A picture began to take form out of the fog of ignorance.

‘His older brother, the duke,’ Holmes said. Ali nodded; Holmes settled his back against the end of the bench and allowed his eyelids to droop shut, the better to listen. He suggested to Ali, ‘And the duke had no son.’

However, Ali shook his head. ‘Henry – the sixth Duke – did have a son. Gabriel. The boy enlisted on the day of his eighteenth birthday, in August 1917. He was killed fifty-one weeks later. Gabriel was engaged, but not married. Henry had no other children.’

‘Were there no other brothers?’

‘Lionel, six years younger than Mah – than Marsh, but he died before the War. And there is a sister, Phillida, from the old duke’s second wife. She is seventeen years younger than Marsh.’

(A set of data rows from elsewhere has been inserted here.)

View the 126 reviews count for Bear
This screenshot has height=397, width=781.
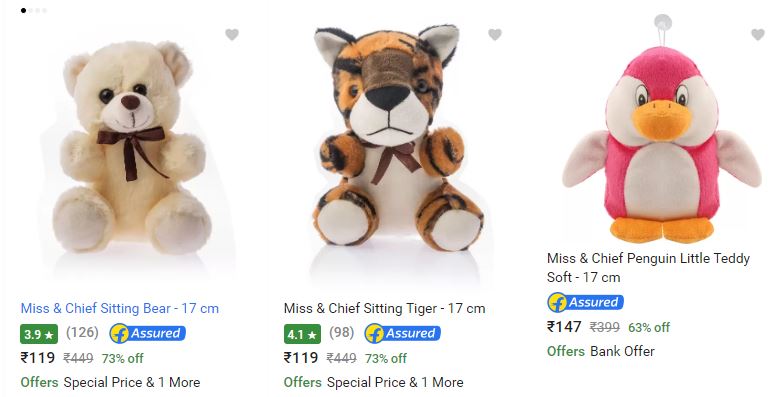pos(82,332)
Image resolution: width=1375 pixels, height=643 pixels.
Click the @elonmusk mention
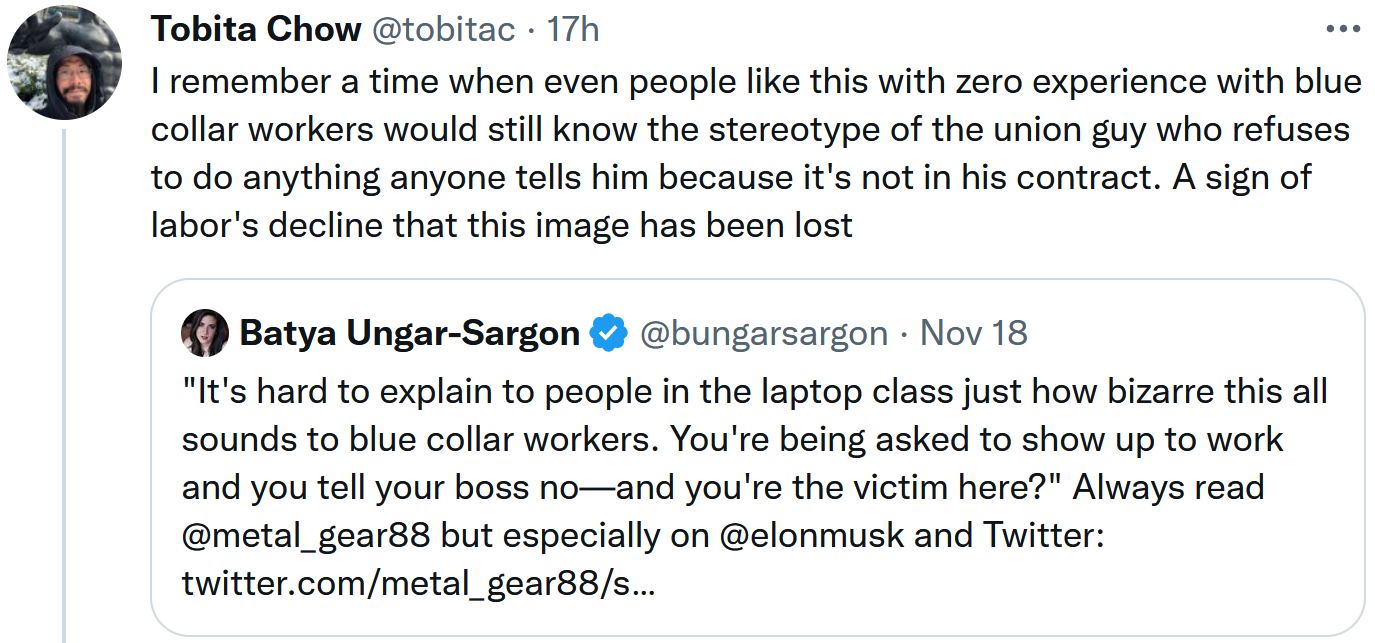811,536
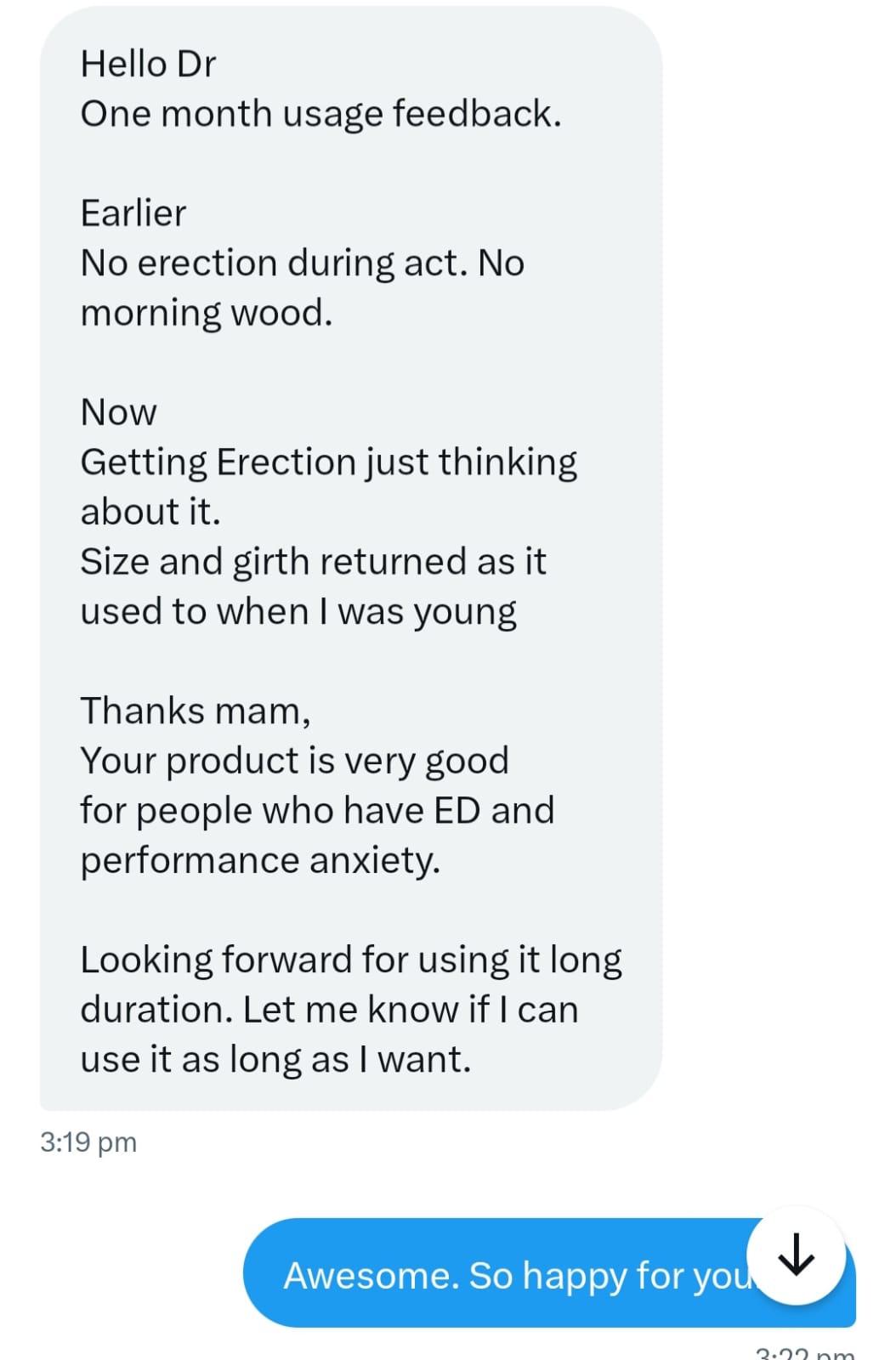Tap the "Getting Erection just thinking" line
Viewport: 896px width, 1360px height.
(x=328, y=462)
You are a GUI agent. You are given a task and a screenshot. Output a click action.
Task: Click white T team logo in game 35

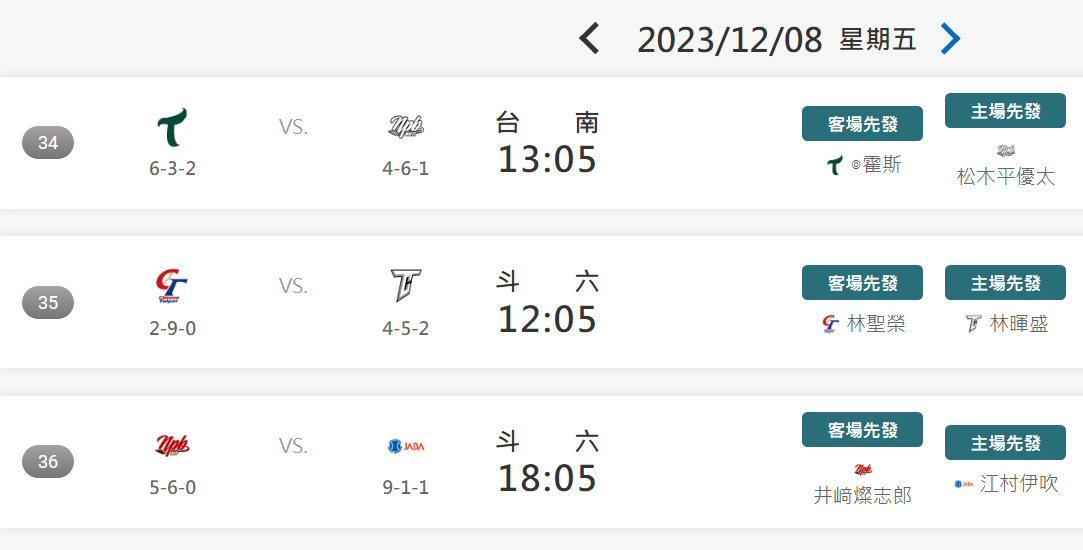click(x=405, y=285)
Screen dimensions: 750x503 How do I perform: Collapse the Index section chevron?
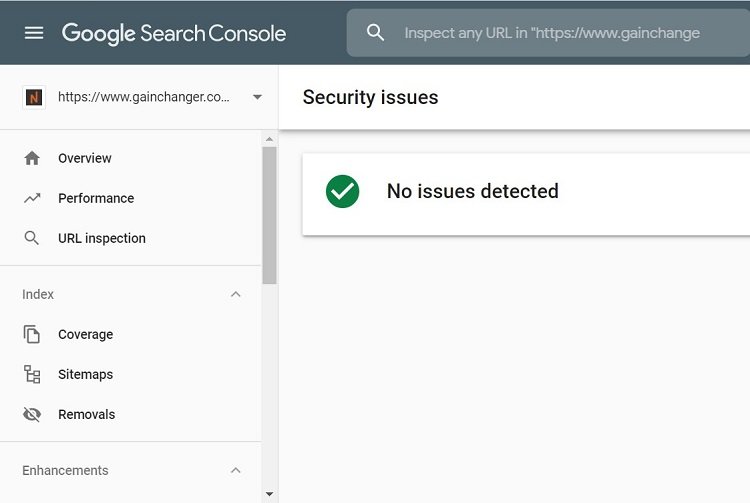pos(236,295)
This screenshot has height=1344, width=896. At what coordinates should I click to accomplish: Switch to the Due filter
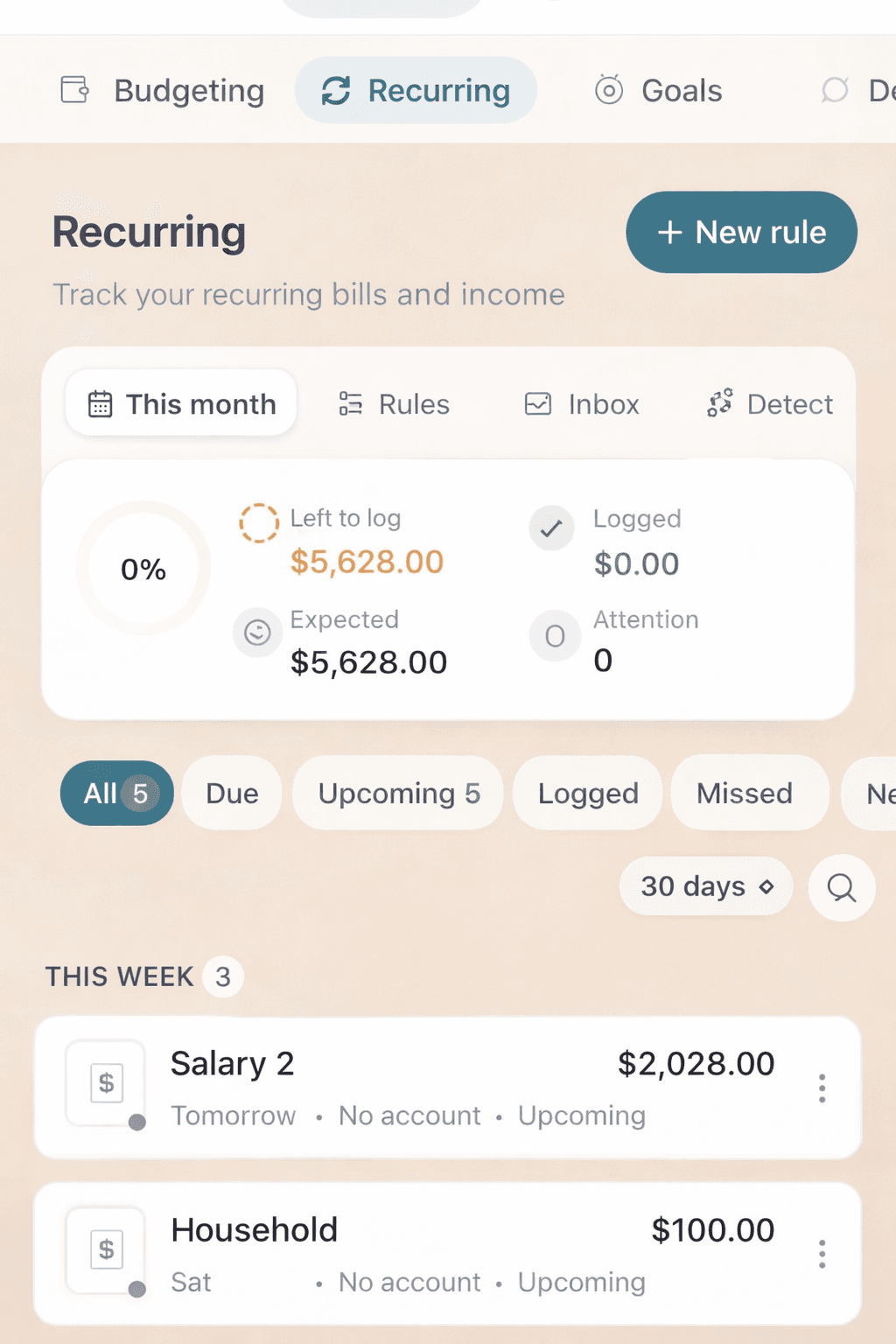(x=231, y=793)
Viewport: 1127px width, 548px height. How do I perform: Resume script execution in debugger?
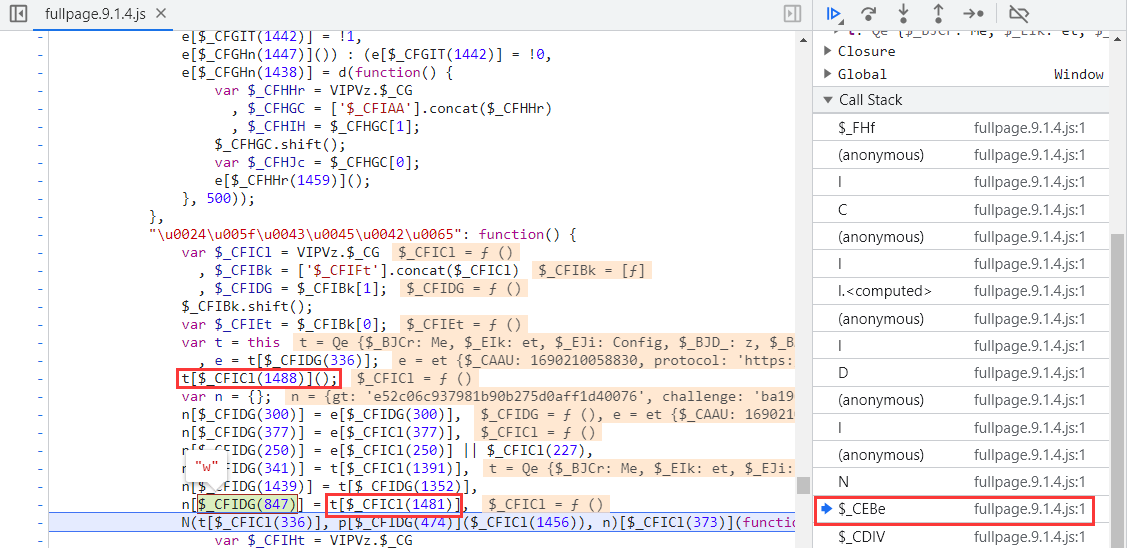tap(834, 14)

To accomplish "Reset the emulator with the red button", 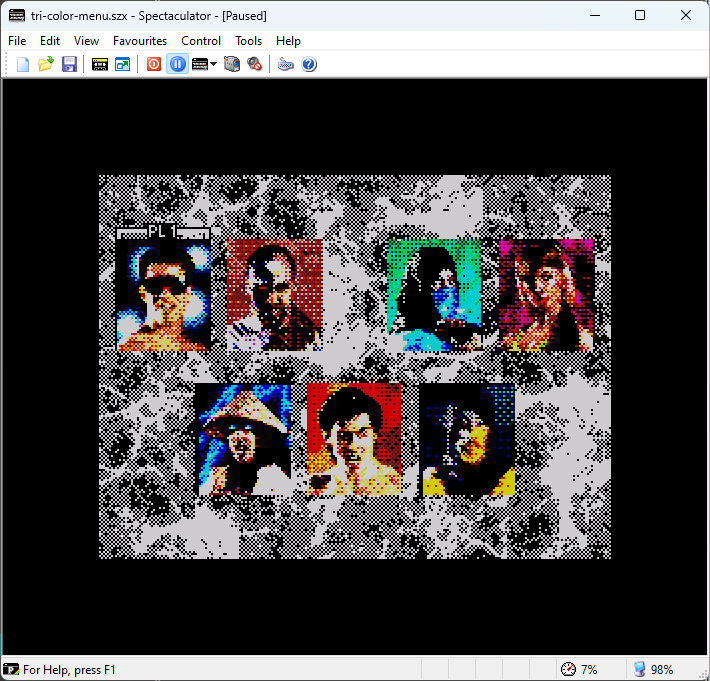I will 154,64.
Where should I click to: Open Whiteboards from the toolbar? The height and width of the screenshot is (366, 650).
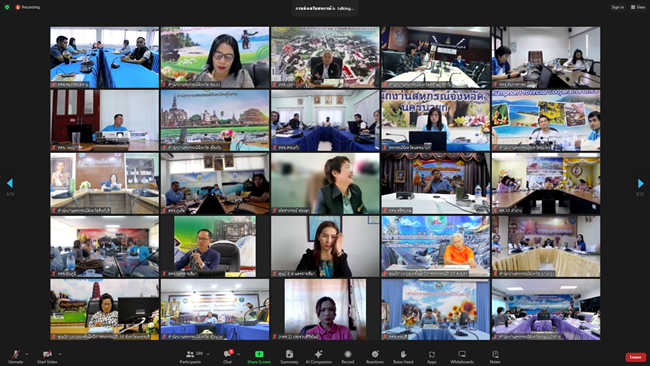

Somehow, it was difficult to conceive of Mahmoud Hazr as one of a family of siblings going through the common lot of birth, teething pains, skinned knees, and all the other stages of human growth. I began to get an inkling of how absolute his own reinvention had been – more profound even than that of his relative Alistair. It was then the full picture hit me: Mahmoud Hazr, itinerant scribe for the illiterate Palestinian countryside, eyes and ears for General Edmund Allenby, the inadequately washed Bedouin who scratched his ribs and cursed his mules and roasted his coffee over a dried-dung fire in the dark confines of a goat’s-hair tent, was also the seventh Duke of Beauville: his embroidered robes replaced by ermine, that dark, knife-scarred face topped not by khufiyyah, but by coronet.

It was a lot to absorb.

Holmes, as usual, kept to the essentials. ‘I fail to see what I might be expected to do in this situation. If Mahmoud – if your cousin – Maurice – confound it! If Maurice Hughenfort feels it necessary to assume the duties that accompany his title, there is little I, or Russell, can do to dissuade him. If he does not so choose, he could always let the dukedom be in abeyance for his lifetime. Surely there must be another heir in the woodwork. Did the other brother, Lionel, have no heir?’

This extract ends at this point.